(Records supplied)

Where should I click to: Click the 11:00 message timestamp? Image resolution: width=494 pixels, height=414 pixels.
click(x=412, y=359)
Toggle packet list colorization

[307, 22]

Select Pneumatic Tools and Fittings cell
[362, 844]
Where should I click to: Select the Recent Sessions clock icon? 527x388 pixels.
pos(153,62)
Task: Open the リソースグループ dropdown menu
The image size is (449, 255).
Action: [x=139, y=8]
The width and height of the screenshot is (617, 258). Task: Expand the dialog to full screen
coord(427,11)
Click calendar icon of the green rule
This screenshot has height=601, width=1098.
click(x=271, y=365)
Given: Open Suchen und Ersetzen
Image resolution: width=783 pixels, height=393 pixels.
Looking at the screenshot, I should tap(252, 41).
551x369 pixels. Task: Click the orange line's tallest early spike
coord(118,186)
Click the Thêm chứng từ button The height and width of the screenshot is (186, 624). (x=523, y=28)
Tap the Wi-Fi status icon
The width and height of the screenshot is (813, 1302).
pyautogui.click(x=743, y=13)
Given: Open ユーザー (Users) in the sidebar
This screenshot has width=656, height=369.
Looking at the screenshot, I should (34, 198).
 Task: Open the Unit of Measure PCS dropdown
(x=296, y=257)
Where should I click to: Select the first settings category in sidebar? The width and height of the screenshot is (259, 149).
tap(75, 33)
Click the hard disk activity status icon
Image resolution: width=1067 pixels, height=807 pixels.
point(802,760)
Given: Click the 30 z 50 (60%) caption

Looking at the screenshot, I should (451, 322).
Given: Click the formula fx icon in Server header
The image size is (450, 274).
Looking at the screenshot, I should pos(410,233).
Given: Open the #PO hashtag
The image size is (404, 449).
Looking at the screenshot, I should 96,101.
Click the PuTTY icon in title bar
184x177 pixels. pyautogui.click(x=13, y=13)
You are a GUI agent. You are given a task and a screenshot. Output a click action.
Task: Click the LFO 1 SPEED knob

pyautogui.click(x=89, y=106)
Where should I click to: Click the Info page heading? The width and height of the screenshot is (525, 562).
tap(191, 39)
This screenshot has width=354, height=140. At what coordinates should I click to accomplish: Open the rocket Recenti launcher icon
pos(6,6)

(End Records supplied)

» Task
Restate each of the records exactly, leaving nothing out.

» Response for this exercise
Where should I click to: Click the 11:00 message timestamp? Image resolution: width=494 pixels, height=414 pixels.
click(x=412, y=359)
Toggle packet list colorization

[307, 22]

Select Pneumatic Tools and Fittings cell
[362, 844]
Where should I click to: Select the Recent Sessions clock icon? 527x388 pixels.
pos(153,62)
Task: Open the リソースグループ dropdown menu
The image size is (449, 255).
Action: [x=139, y=8]
The width and height of the screenshot is (617, 258). Task: Expand the dialog to full screen
coord(427,11)
Click calendar icon of the green rule
This screenshot has height=601, width=1098.
click(x=271, y=365)
Given: Open Suchen und Ersetzen
Image resolution: width=783 pixels, height=393 pixels.
Looking at the screenshot, I should tap(252, 41).
551x369 pixels. Task: Click the orange line's tallest early spike
coord(118,186)
Click the Thêm chứng từ button The height and width of the screenshot is (186, 624). (x=523, y=28)
Tap the Wi-Fi status icon
The width and height of the screenshot is (813, 1302).
pyautogui.click(x=743, y=13)
Given: Open ユーザー (Users) in the sidebar
This screenshot has width=656, height=369.
Looking at the screenshot, I should (34, 198).
 Task: Open the Unit of Measure PCS dropdown
(x=296, y=257)
Where should I click to: Select the first settings category in sidebar? The width and height of the screenshot is (259, 149).
tap(75, 33)
Click the hard disk activity status icon
Image resolution: width=1067 pixels, height=807 pixels.
point(802,760)
Given: Click the 30 z 50 (60%) caption

Looking at the screenshot, I should (451, 322).
Given: Click the formula fx icon in Server header
The image size is (450, 274).
Looking at the screenshot, I should pos(410,233).
Given: Open the #PO hashtag
The image size is (404, 449).
Looking at the screenshot, I should 96,101.
Click the PuTTY icon in title bar
184x177 pixels. pyautogui.click(x=13, y=13)
You are a GUI agent. You are given a task and a screenshot. Output a click action.
Task: Click the LFO 1 SPEED knob

pyautogui.click(x=89, y=106)
Where should I click to: Click the Info page heading? The width and height of the screenshot is (525, 562).
tap(191, 39)
This screenshot has width=354, height=140. At what coordinates should I click to accomplish: Open the rocket Recenti launcher icon
pos(6,6)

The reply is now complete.